DATA LISTING:
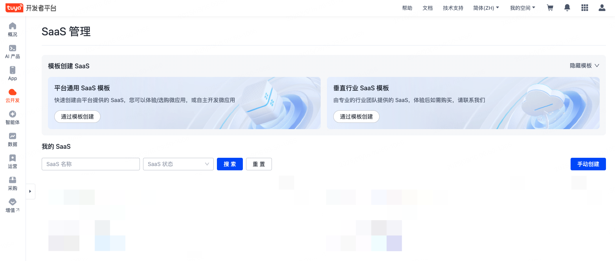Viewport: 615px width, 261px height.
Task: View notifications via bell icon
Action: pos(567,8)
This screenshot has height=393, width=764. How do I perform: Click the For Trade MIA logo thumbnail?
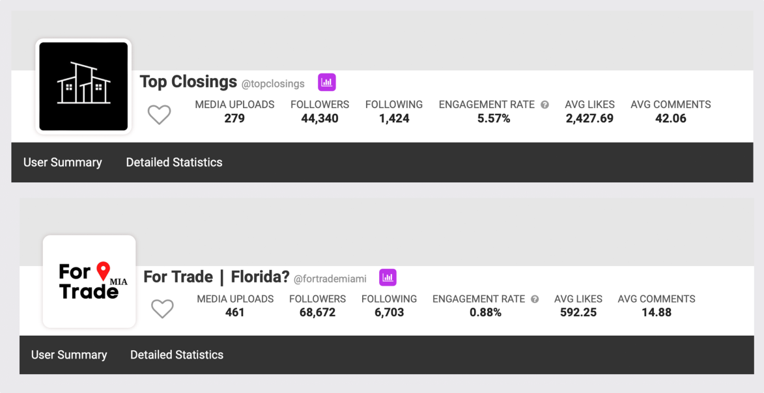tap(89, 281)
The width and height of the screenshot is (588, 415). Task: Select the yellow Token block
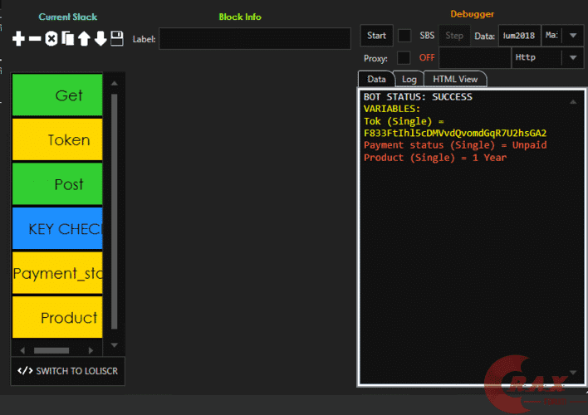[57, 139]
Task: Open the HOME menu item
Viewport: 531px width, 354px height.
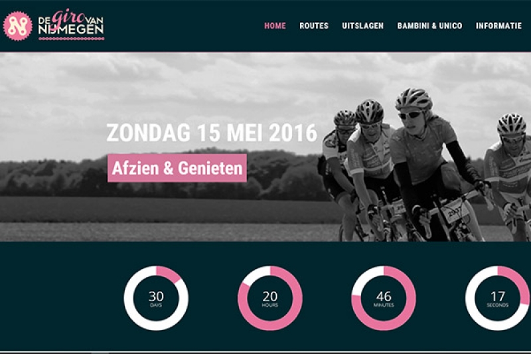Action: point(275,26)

--

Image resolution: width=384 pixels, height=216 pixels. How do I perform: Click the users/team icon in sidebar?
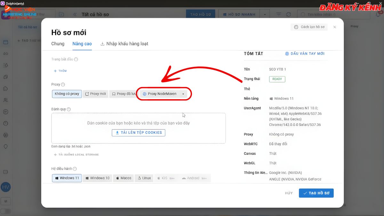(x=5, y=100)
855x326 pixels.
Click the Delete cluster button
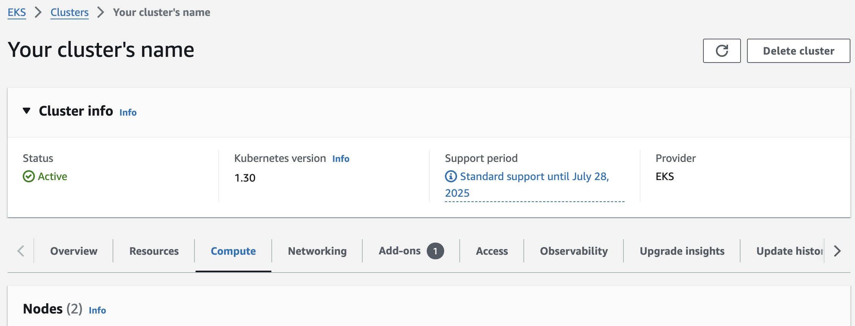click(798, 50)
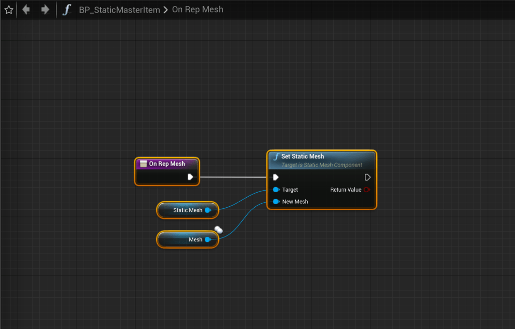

==

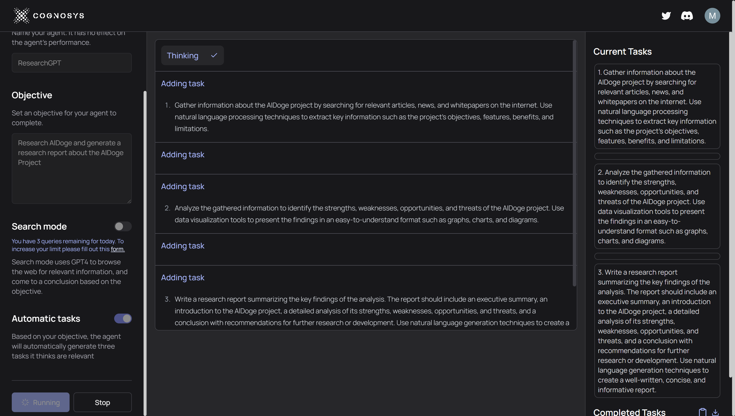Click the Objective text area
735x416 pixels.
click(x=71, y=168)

TASK BRIEF:
Give back exactly, and solely, the section of the data above bounded by the line containing "This screenshot has" and the line containing "Task: Open the HOME menu item", both bounding lines included and pictures omitted.

EXERCISE OUTPUT:
This screenshot has height=393, width=764. How do I perform: Click the For Trade MIA logo thumbnail?
tap(89, 281)
The width and height of the screenshot is (588, 415). Task: Select the yellow Token block
[57, 139]
Task: Open the HOME menu item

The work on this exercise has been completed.